Is my answer correct, or did I miss something?
• Jul 2nd 2011, 08:14 AM
FernandoRevilla
Re: I could use a second opinion on the completeness of my solution...
It is not correct. The condition is $\displaystyle \lim_{t\to +\infty}x(t)=0$ for all solutions $\displaystyle x(t)$ . Then, you have to find the values of $\displaystyle a$ such that $\displaystyle \lim_{t\to +\infty}(C_1e^{(a-1)t}+C_2e^{at})=0$ for all $\displaystyle C_1,C_2$
• Jul 2nd 2011, 08:32 AM
Lancet
Re: I could use a second opinion on the completeness of my solution...
I'm not quite sure how to proceed, then.
• Jul 2nd 2011, 08:39 AM
FernandoRevilla
Re: I could use a second opinion on the completeness of my solution...
Quote:

Originally Posted by Lancet
I'm not quite sure how to proceed, then.

Use the following: $\displaystyle \lim_{t\to +\infty}e^{\beta t}=0\Leftrightarrow \beta <0$ .
• Jul 2nd 2011, 09:01 AM
Lancet
Re: I could use a second opinion on the completeness of my solution...
So is it correct that the general answer would be:

$\displaystyle a < 0$
• Jul 2nd 2011, 09:03 AM
FernandoRevilla
Re: I could use a second opinion on the completeness of my solution...
Quote:

Originally Posted by Lancet
So is it correct that the general answer would be: $\displaystyle a < 0$

Right.
• Jul 2nd 2011, 09:09 AM
Lancet
Re: I could use a second opinion on the completeness of my solution...
Quote:

Originally Posted by FernandoRevilla
Right.

Thank you very much for your help!
• Jul 2nd 2011, 09:15 PM
Lancet
Re: I could use a second opinion on the completeness of my solution...
Quick followup:

If a second question for this same problem asked for the values of $\displaystyle a$ for which all nonzero solutions become unbounded as $\displaystyle t$ approaches infinity, would that just mean $\displaystyle a > 0$ ?
• Jul 2nd 2011, 09:43 PM
FernandoRevilla
Re: I could use a second opinion on the completeness of my solution...
Quote:

Originally Posted by Lancet
If a second question for this same problem asked for the values of $\displaystyle a$ for which all nonzero solutions become unbounded as $\displaystyle t$ approaches infinity, would that just mean $\displaystyle a > 0$ ?

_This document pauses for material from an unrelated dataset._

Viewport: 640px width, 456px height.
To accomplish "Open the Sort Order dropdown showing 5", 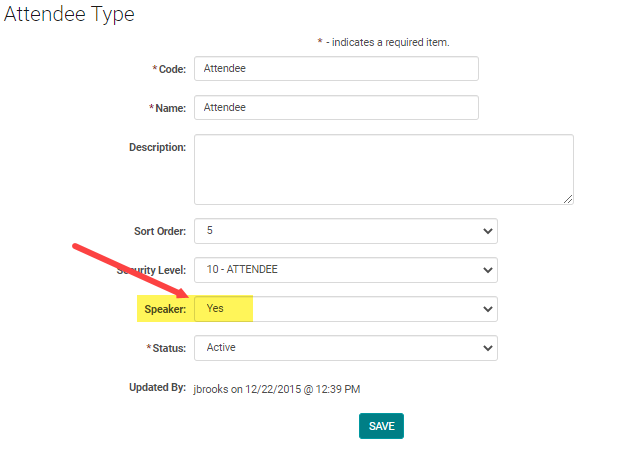I will pyautogui.click(x=345, y=231).
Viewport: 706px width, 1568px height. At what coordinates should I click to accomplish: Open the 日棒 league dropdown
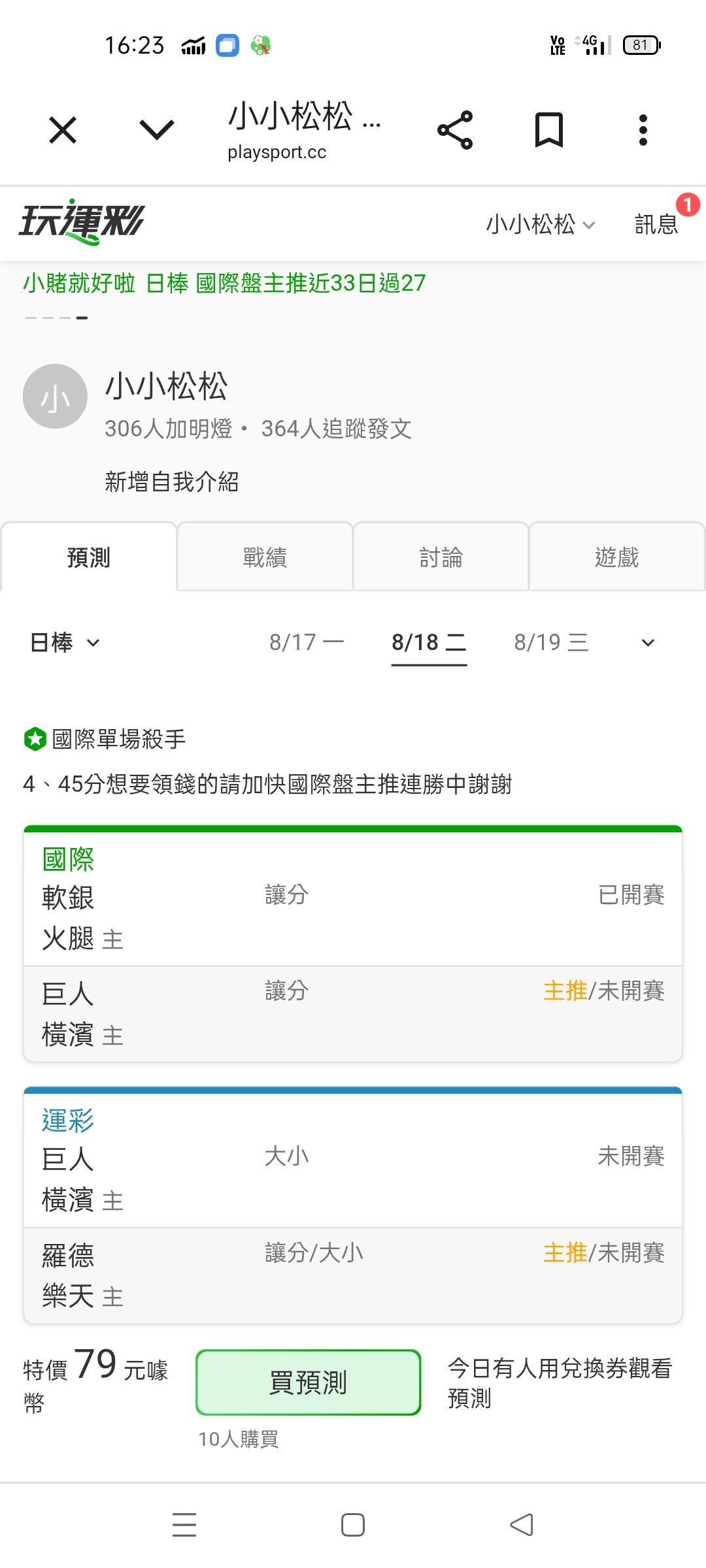pyautogui.click(x=65, y=642)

It is not right. Choose for instance $\displaystyle C_1=1,C_2=0, a=1/2$ .
• Jul 2nd 2011, 10:02 PM
Lancet
Re: I could use a second opinion on the completeness of my solution...
Quote:

Originally Posted by FernandoRevilla
It is not right. Choose for instance $\displaystyle C_1=1,C_2=0, a=1/2$ .

Ah yes, thank you.

That being the case, $\displaystyle a > 1$ would fill that requirement, would it not?
• Jul 2nd 2011, 10:42 PM
FernandoRevilla
Re: I could use a second opinion on the completeness of my solution...
Quote:

Originally Posted by Lancet
That being the case, $\displaystyle a > 1$ would fill that requirement, would it not?

Yes, if $\displaystyle (C_1,C_2)\neq (0,0)$ and $\displaystyle a>1$ then, $\displaystyle x(t)=e^{(a-1)t}(C_1+C_2e^t)\to (+\infty\;\textrm{or}\; -\infty)$ as $\displaystyle t\to +\infty$ .
• Jul 2nd 2011, 11:01 PM
Lancet
Re: I could use a second opinion on the completeness of my solution...
Thank you again for all your help!